Content starts

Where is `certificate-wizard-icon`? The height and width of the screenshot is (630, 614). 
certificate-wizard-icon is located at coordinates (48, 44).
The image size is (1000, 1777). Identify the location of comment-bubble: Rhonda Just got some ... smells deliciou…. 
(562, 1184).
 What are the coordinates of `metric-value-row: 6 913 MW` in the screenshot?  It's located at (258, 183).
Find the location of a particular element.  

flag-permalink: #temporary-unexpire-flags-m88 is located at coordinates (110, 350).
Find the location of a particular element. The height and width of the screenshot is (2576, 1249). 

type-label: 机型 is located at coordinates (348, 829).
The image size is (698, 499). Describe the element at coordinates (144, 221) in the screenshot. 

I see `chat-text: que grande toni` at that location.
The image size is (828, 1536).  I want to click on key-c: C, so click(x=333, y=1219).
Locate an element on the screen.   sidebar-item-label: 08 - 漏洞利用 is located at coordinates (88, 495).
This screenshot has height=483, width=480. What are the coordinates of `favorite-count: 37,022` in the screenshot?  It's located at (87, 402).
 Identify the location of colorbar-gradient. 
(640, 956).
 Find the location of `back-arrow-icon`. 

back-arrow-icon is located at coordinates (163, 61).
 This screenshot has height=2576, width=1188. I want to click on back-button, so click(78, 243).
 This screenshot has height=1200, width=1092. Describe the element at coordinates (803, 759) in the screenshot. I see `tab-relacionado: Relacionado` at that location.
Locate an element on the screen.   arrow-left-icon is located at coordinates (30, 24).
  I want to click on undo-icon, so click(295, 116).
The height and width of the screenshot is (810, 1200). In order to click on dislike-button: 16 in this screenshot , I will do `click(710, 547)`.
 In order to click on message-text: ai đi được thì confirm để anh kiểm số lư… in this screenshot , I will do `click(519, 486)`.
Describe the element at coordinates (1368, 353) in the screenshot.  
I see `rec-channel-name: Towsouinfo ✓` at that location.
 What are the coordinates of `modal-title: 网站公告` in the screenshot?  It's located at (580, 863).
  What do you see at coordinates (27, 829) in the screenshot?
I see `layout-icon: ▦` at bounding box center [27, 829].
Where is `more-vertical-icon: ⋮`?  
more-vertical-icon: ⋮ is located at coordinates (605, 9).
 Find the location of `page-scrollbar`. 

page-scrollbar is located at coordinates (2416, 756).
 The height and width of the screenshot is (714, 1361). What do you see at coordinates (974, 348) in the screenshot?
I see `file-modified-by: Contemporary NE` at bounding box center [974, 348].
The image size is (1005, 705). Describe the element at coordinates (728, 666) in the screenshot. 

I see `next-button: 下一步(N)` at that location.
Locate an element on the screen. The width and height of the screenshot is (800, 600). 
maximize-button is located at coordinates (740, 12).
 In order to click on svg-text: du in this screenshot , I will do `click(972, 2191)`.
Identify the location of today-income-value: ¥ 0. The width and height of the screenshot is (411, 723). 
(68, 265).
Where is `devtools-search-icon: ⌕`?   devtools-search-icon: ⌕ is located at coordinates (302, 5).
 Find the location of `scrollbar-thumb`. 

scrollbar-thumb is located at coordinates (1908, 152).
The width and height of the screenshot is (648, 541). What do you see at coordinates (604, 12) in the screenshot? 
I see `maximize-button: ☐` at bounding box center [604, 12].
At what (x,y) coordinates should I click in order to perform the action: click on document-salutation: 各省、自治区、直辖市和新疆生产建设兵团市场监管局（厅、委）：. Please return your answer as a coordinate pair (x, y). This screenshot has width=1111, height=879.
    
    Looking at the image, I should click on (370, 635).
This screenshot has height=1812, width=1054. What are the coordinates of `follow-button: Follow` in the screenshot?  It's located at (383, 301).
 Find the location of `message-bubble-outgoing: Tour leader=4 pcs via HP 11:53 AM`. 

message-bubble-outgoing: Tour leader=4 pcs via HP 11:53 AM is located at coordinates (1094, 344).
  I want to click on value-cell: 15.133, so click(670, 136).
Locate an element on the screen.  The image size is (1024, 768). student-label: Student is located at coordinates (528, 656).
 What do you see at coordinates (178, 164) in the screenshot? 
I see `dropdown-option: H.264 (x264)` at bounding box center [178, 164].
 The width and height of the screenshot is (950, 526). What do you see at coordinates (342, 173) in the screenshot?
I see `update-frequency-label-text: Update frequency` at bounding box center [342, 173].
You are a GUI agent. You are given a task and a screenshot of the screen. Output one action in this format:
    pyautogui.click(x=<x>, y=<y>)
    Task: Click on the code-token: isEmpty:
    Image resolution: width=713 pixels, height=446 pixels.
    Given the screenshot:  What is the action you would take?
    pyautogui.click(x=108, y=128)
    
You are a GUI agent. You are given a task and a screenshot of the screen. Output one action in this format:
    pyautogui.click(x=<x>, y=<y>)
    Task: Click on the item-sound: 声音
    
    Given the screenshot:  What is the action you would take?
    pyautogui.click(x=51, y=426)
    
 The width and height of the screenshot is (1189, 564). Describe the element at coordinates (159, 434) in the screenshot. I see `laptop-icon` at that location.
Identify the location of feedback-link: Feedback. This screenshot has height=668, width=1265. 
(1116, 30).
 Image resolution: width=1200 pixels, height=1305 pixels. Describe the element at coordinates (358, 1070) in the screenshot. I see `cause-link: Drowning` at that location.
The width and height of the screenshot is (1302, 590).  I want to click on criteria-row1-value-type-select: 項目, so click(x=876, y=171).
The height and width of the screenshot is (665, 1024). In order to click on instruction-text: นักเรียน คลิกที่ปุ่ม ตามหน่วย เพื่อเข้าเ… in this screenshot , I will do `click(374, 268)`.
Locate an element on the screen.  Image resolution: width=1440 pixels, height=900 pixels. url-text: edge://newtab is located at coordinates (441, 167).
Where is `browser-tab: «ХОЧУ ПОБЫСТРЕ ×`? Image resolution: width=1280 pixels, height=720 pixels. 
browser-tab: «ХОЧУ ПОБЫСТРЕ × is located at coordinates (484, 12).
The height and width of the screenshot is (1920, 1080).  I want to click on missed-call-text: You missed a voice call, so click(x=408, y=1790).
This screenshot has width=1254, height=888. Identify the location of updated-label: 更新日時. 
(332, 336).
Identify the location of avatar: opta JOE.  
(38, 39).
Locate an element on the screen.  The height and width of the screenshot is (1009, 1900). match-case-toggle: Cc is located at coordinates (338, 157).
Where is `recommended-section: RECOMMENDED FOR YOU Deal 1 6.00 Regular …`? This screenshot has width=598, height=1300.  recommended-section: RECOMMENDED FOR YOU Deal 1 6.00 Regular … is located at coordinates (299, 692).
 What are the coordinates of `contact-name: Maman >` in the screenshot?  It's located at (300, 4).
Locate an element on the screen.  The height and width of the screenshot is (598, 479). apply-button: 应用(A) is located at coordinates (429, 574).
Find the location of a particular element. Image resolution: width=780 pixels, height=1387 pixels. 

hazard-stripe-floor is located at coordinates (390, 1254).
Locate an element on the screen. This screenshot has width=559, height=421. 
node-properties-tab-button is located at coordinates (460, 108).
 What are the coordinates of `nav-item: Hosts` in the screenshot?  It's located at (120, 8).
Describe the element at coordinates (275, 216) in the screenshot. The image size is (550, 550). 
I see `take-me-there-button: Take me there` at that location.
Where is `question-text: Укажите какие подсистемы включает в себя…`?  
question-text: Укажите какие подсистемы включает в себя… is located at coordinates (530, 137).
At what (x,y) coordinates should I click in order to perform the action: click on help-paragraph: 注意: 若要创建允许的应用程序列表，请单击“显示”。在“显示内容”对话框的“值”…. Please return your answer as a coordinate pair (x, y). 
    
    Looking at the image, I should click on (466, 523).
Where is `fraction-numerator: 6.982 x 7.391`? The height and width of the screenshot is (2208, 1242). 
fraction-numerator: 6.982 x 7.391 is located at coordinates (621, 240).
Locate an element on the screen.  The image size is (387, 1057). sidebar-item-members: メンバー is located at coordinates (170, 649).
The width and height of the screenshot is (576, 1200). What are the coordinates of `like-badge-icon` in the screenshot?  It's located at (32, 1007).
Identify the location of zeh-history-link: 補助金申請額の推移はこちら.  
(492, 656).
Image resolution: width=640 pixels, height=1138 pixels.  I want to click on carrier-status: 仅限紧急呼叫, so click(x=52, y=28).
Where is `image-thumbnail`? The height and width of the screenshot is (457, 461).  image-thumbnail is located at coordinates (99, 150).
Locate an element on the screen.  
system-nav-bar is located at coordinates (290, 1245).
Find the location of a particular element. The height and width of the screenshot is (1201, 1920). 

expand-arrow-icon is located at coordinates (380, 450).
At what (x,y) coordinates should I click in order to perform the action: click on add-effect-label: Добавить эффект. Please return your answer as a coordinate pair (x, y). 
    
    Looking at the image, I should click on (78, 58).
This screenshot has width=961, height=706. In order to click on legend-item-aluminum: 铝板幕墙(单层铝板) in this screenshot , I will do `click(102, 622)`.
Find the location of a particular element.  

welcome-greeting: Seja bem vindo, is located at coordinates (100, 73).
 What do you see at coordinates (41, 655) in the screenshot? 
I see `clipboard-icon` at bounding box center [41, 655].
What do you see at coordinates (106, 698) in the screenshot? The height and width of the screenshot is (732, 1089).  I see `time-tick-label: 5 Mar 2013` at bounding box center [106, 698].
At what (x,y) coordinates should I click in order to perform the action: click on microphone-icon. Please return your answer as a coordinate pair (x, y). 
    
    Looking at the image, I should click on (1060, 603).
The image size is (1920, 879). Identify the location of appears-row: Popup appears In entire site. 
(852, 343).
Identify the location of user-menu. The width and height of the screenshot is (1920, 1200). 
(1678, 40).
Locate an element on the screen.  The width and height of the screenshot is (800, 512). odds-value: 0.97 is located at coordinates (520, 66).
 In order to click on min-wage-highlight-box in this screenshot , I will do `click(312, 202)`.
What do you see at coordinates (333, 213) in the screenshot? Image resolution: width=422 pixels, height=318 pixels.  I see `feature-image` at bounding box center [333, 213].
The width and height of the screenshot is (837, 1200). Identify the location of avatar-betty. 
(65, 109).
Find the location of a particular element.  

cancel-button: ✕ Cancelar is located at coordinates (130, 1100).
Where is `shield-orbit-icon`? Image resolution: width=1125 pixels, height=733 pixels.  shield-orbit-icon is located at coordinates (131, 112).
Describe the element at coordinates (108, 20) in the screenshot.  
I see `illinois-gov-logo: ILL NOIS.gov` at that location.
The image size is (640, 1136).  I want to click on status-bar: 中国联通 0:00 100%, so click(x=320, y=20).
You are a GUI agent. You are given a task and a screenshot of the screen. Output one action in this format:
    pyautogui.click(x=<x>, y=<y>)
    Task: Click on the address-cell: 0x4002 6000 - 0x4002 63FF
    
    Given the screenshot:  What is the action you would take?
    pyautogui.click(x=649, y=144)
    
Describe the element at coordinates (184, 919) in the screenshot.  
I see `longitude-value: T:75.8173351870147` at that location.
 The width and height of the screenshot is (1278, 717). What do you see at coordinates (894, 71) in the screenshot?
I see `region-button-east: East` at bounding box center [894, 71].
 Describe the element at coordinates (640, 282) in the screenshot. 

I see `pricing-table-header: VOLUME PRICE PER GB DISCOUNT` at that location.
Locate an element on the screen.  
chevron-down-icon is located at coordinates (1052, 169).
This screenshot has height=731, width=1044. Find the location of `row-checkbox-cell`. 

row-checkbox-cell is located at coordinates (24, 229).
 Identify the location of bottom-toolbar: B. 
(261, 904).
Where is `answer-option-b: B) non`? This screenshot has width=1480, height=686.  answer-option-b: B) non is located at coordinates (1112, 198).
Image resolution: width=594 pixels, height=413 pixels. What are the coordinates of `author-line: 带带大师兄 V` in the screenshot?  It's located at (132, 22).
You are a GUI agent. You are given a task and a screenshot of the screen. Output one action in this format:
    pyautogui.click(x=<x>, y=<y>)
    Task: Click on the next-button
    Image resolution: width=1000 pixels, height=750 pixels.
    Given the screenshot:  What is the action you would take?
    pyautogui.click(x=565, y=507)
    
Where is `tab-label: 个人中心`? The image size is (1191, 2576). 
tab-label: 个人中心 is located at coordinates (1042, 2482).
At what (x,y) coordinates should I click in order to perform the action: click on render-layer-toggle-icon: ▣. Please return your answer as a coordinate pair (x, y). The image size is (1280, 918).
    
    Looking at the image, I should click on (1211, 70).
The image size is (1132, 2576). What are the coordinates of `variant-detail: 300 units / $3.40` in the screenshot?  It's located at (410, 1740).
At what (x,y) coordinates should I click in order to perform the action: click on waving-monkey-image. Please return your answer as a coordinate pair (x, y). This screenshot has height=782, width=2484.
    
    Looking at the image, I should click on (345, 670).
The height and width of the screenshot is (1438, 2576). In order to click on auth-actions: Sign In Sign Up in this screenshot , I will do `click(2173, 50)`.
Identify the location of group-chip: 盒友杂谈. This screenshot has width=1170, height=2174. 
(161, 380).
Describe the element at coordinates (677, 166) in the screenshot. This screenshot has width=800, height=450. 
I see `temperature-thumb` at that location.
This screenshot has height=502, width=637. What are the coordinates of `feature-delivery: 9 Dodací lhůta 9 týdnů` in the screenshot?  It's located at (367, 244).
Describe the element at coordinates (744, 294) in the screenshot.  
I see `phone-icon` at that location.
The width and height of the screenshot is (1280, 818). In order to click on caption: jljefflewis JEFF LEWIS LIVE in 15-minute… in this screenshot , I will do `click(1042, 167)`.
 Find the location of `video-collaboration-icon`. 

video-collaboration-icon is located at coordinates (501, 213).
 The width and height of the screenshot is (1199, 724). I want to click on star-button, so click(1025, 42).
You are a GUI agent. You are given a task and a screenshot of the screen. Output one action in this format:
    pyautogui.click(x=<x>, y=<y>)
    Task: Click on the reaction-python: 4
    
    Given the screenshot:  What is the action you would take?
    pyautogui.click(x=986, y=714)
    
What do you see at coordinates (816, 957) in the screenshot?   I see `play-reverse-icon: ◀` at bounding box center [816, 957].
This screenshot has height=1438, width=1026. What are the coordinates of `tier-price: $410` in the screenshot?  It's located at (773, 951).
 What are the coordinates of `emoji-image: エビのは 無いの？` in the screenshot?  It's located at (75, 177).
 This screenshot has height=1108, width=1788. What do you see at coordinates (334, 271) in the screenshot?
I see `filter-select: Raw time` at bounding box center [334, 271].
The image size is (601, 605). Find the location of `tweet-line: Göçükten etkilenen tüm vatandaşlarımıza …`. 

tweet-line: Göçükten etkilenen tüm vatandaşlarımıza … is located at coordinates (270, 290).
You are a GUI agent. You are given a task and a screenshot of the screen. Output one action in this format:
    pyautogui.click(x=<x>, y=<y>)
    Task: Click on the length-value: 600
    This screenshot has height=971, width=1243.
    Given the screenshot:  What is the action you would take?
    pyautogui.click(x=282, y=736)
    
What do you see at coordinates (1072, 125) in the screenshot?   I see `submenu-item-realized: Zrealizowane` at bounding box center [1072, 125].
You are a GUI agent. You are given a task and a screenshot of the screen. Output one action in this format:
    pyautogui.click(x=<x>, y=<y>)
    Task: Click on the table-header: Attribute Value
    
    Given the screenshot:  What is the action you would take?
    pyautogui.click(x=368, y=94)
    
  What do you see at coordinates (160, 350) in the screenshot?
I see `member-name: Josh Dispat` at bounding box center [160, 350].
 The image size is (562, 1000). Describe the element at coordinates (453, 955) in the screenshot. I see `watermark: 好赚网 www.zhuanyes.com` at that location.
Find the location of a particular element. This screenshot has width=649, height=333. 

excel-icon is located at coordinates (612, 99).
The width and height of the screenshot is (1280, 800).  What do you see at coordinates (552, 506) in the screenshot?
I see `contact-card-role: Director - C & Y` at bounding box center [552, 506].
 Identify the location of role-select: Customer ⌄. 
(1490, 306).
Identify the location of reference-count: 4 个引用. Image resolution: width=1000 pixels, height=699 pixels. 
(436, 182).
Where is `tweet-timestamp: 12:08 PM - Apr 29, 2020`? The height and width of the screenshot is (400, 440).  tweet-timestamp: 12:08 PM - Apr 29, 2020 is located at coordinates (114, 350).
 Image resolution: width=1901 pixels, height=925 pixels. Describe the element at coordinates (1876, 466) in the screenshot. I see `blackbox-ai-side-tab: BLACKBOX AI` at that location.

Content ends

What the exercise asks: Taking the records from their start through the line containing "certificate-wizard-icon is located", write those lines out again with "screenshot" swapped for "image" and everything else unchanged.

Output for this task:
Where is `certificate-wizard-icon`? The height and width of the image is (630, 614). 
certificate-wizard-icon is located at coordinates (48, 44).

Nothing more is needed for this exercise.